AIM OF THE TASK: Transcribe every line from the one containing "The image size is (992, 410)." through the end of the records below, exactly, but not the pictures.

---- SOURCE DATA

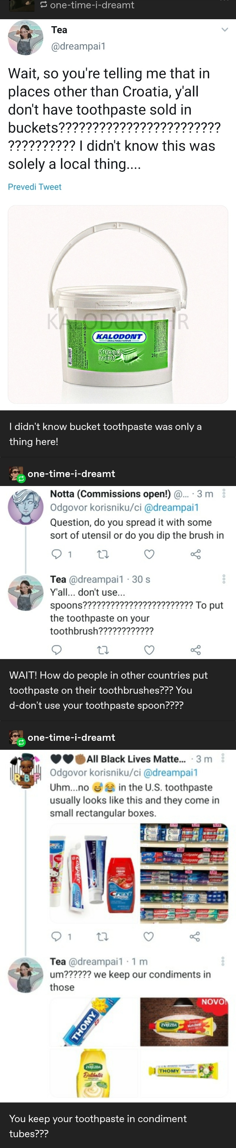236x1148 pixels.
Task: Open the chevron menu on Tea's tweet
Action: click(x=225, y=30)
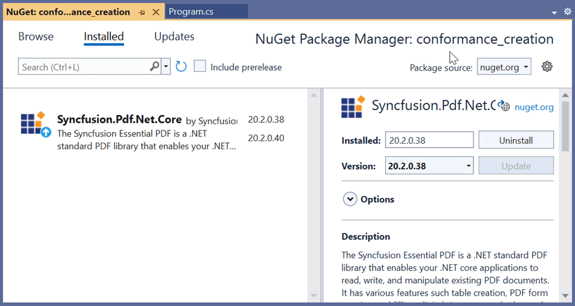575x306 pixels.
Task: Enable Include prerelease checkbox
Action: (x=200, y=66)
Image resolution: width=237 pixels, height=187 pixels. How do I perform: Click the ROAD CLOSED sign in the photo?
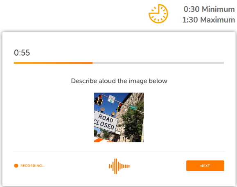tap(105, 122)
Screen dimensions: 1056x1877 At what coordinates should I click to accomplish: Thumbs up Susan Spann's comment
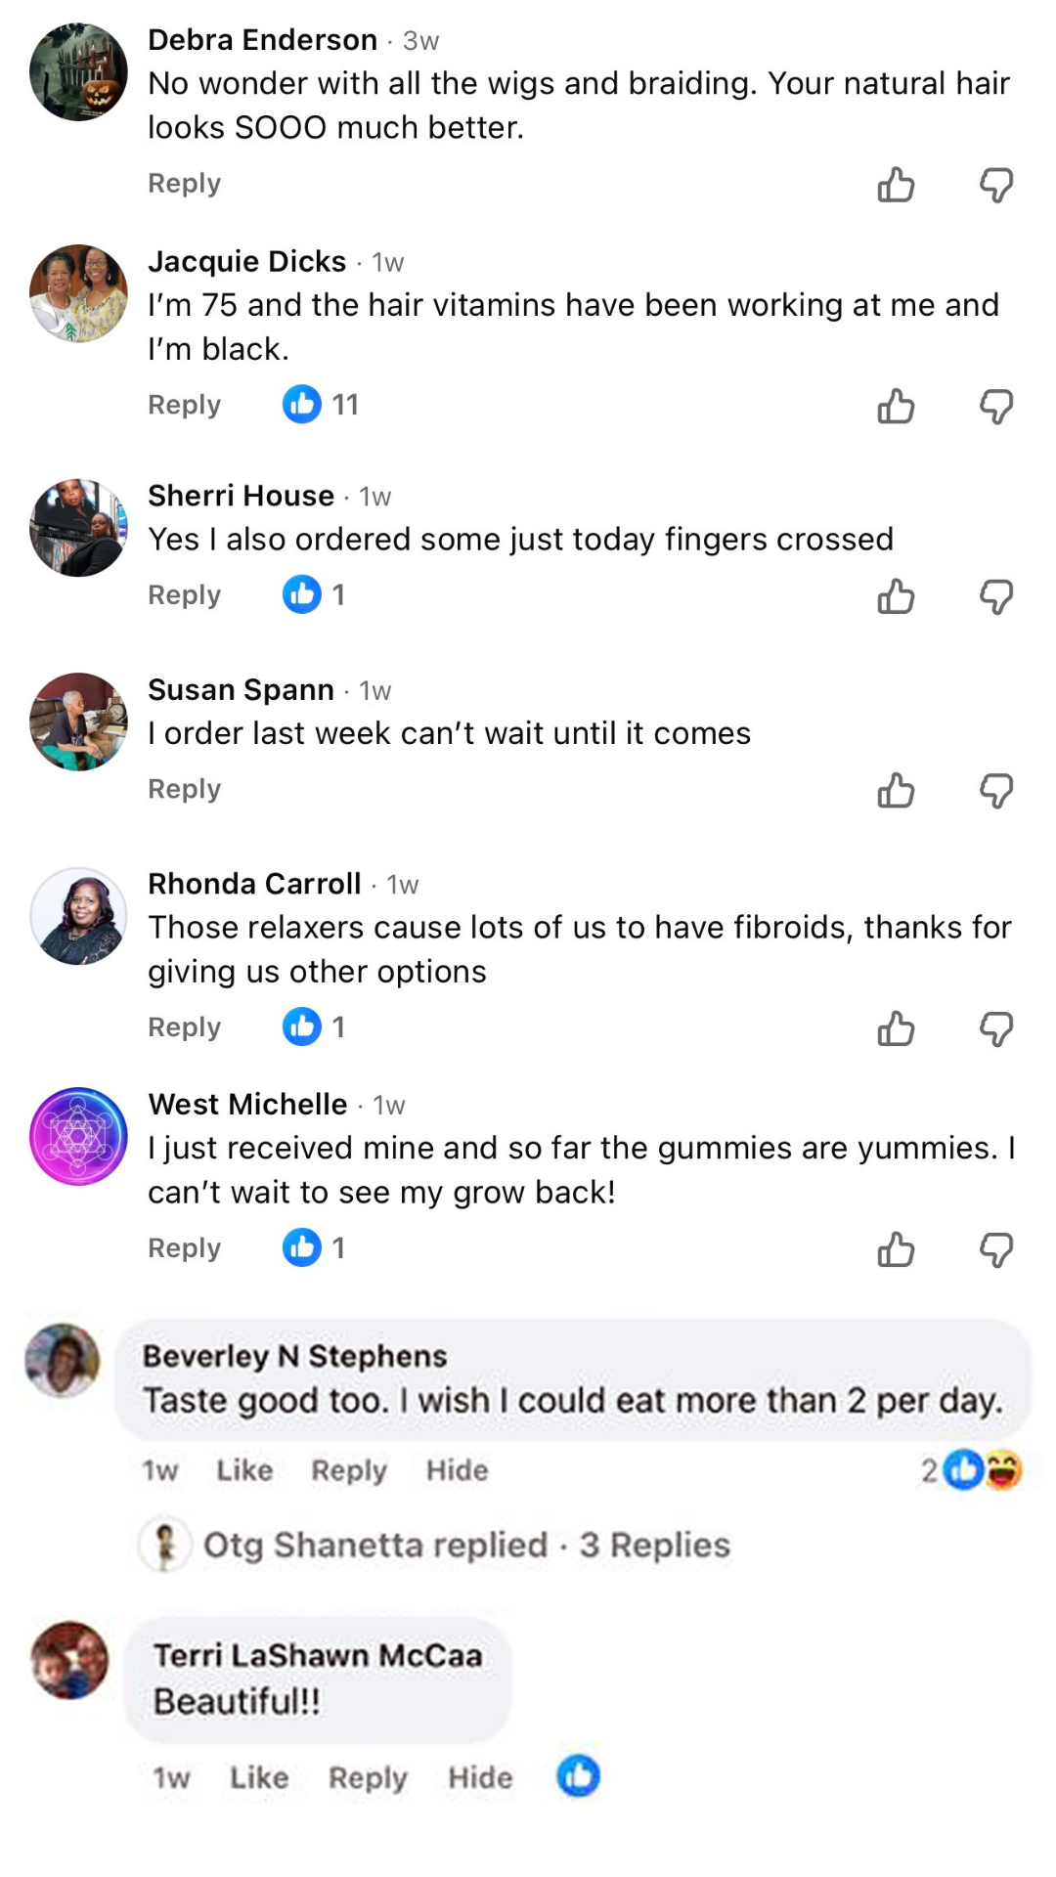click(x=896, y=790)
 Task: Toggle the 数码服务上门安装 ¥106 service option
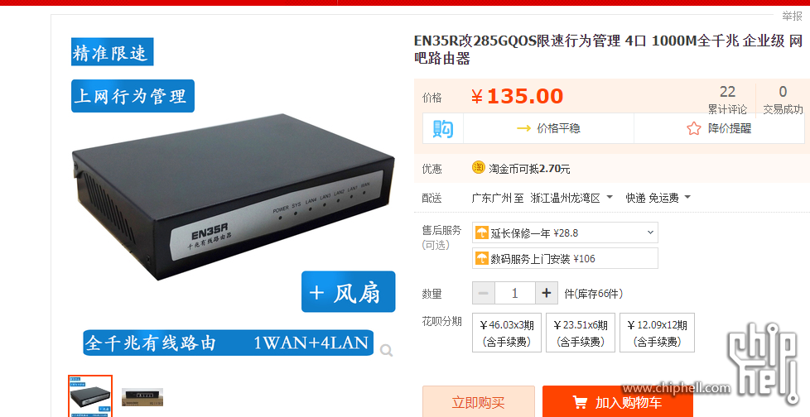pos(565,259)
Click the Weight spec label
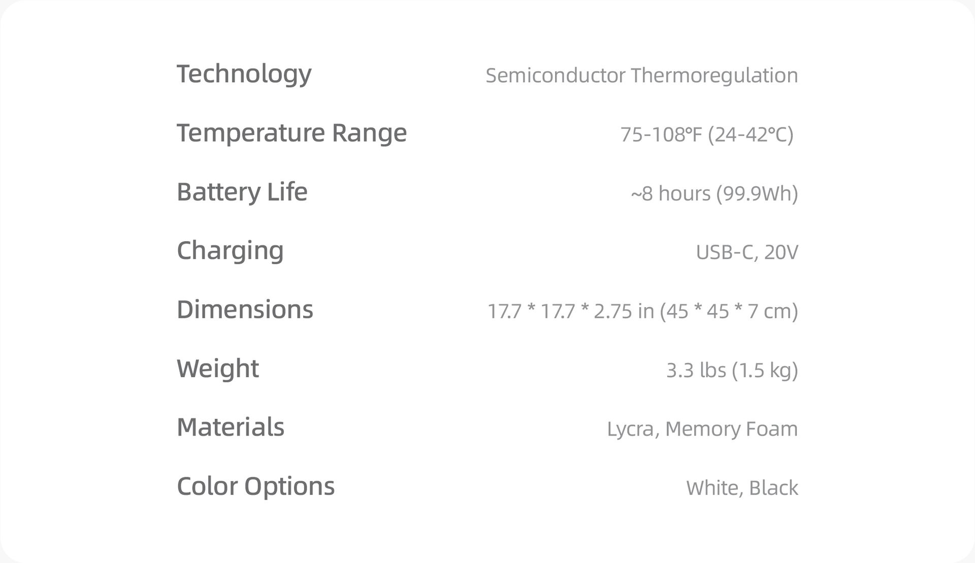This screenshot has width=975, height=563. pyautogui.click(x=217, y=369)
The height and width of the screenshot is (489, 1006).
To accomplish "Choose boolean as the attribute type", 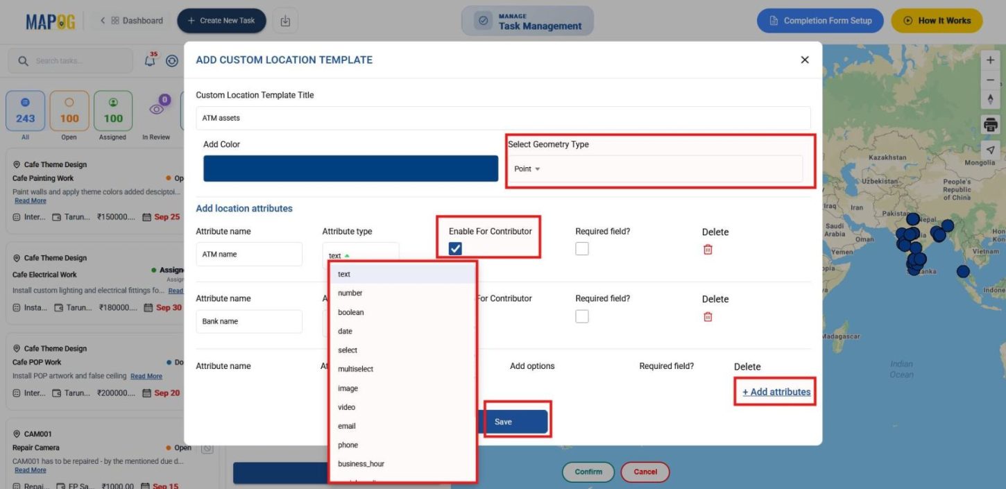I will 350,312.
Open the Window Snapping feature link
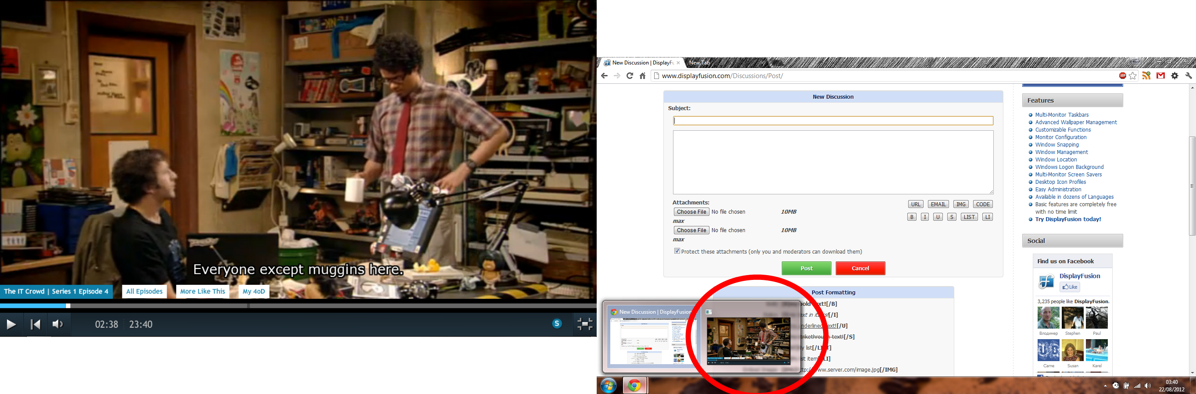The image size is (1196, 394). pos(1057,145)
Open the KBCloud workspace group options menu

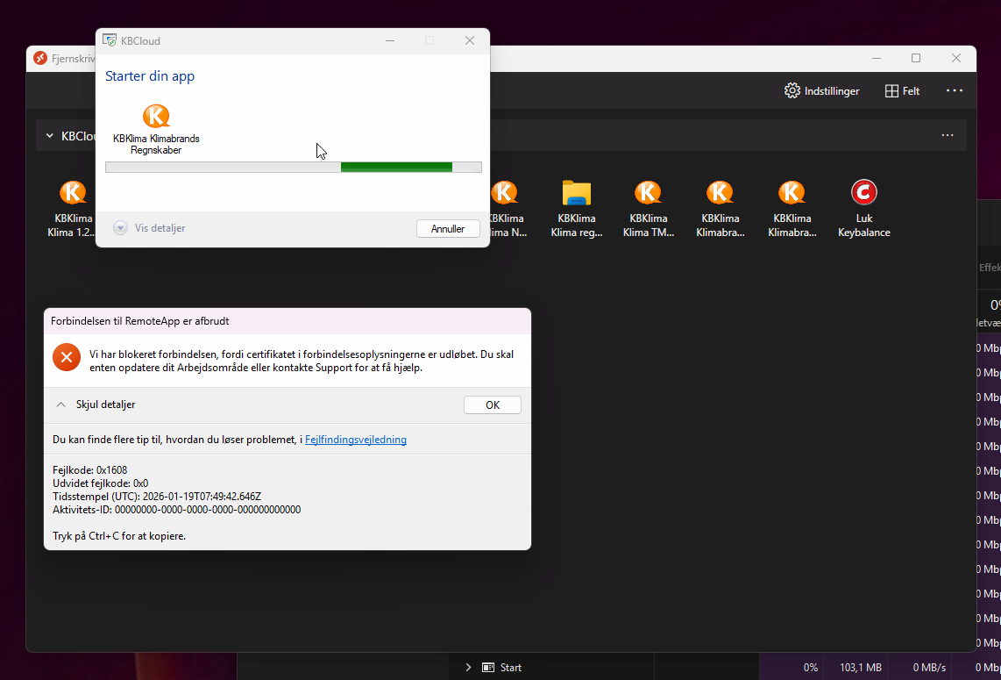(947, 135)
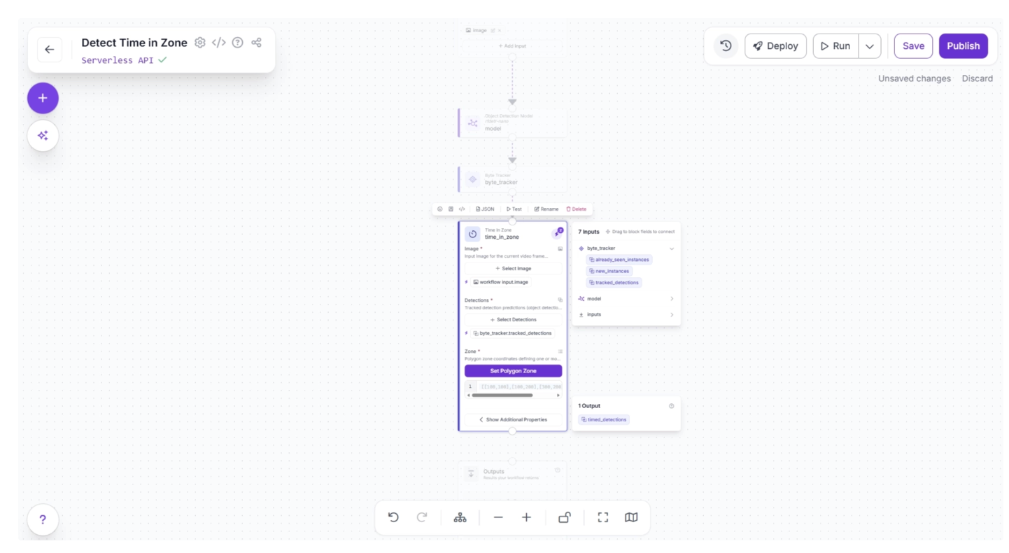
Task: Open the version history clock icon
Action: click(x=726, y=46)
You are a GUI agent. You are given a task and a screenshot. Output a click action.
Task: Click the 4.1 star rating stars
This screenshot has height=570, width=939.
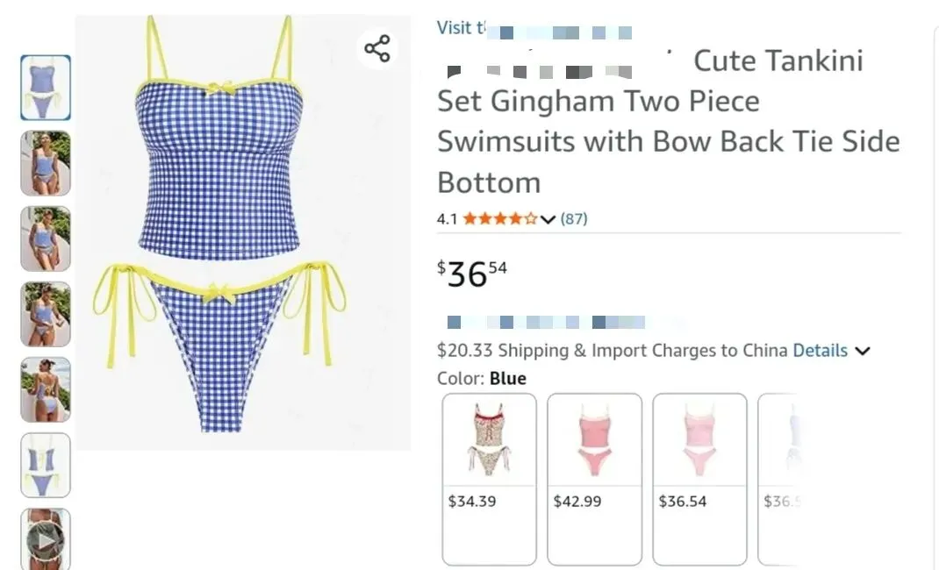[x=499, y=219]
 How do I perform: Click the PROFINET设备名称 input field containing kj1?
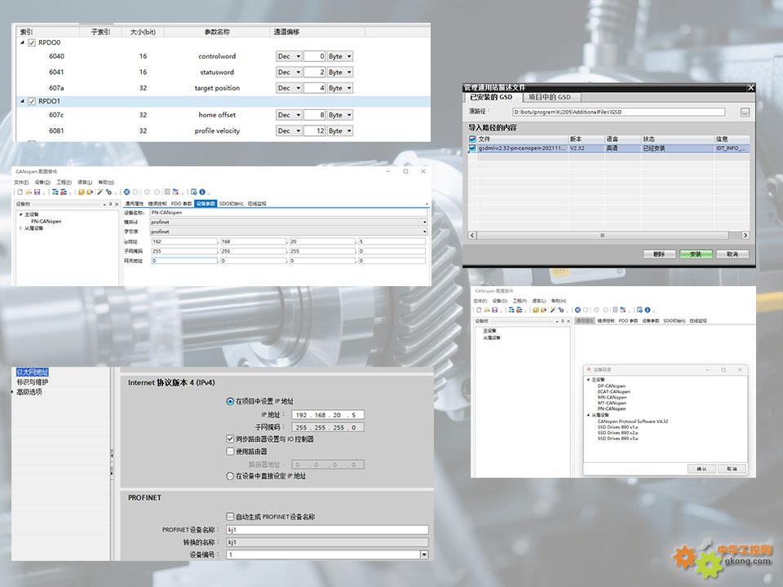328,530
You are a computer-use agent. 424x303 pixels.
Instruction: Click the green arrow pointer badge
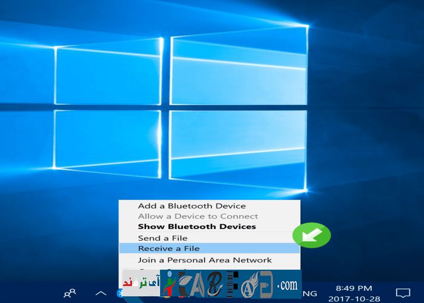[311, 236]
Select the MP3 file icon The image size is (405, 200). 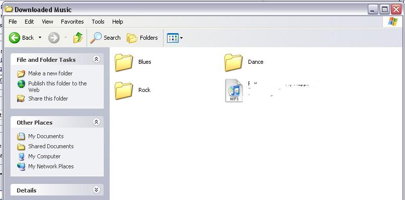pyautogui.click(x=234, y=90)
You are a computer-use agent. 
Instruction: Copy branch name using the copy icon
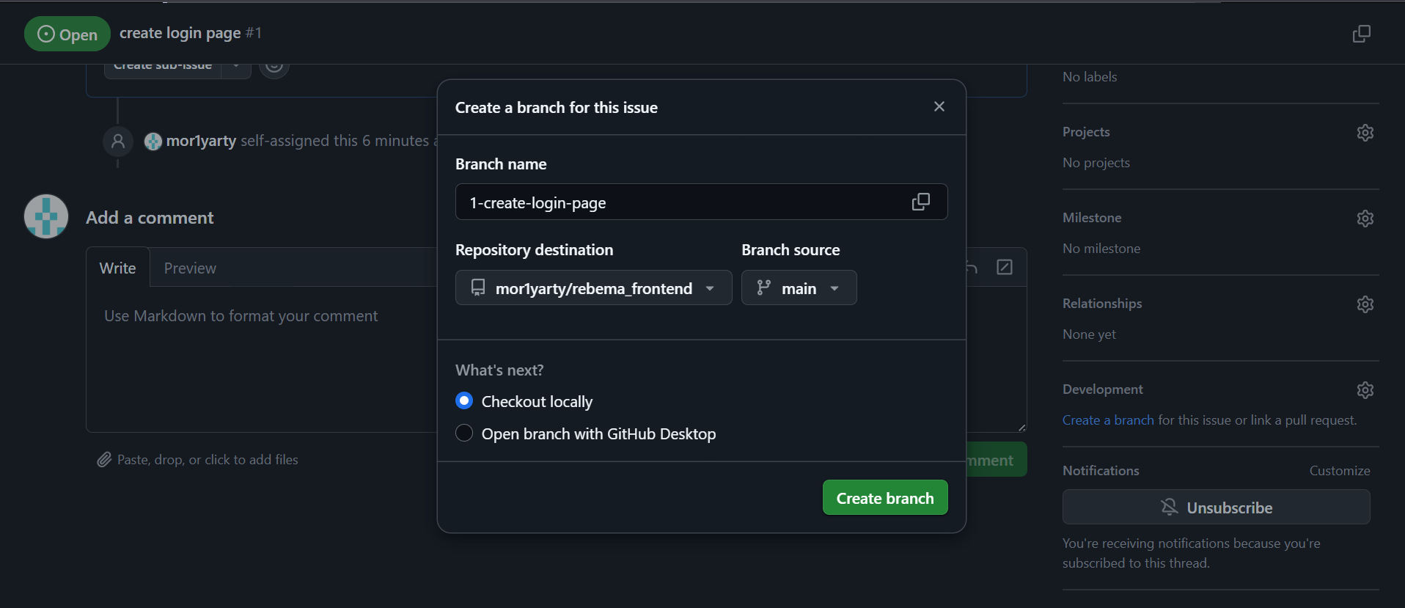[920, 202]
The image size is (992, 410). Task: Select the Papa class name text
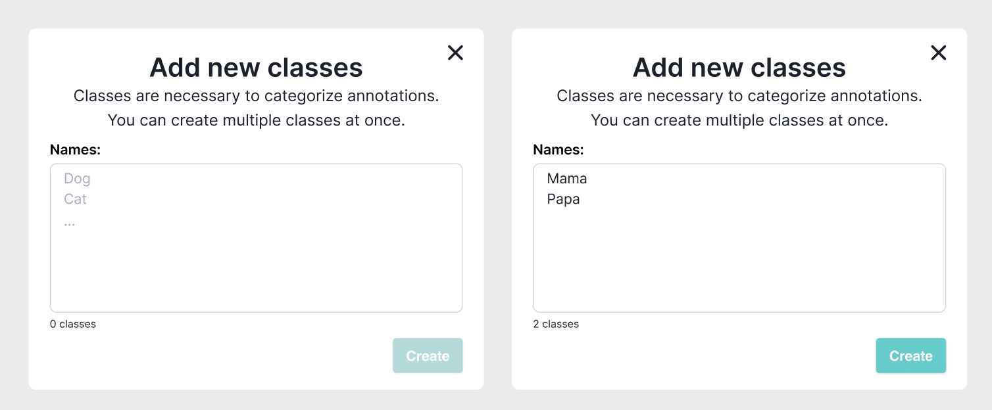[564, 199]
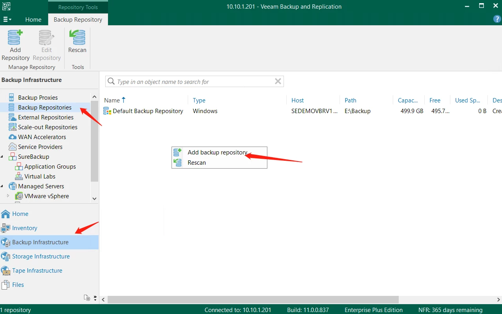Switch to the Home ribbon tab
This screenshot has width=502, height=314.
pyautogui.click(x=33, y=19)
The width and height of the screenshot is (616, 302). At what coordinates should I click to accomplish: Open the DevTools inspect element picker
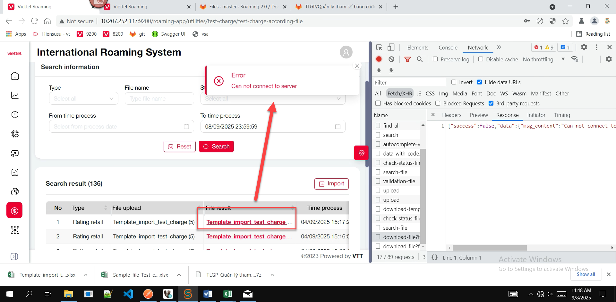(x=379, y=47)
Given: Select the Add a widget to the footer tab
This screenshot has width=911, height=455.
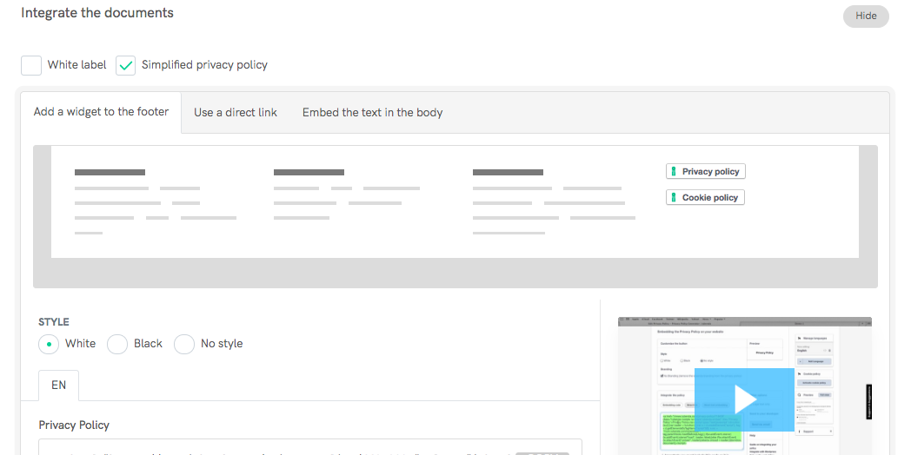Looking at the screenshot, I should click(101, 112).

--------

THE COMPLETED TASK:
The image size is (992, 410). Task: Select the Papa class name text
[564, 199]
Switch to the Home ribbon tab
This screenshot has width=502, height=314.
pyautogui.click(x=33, y=19)
The width and height of the screenshot is (616, 302). At what coordinates should I click to accomplish: Open the DevTools inspect element picker
(x=379, y=47)
Given: Select the Add a widget to the footer tab
This screenshot has width=911, height=455.
Looking at the screenshot, I should click(101, 112).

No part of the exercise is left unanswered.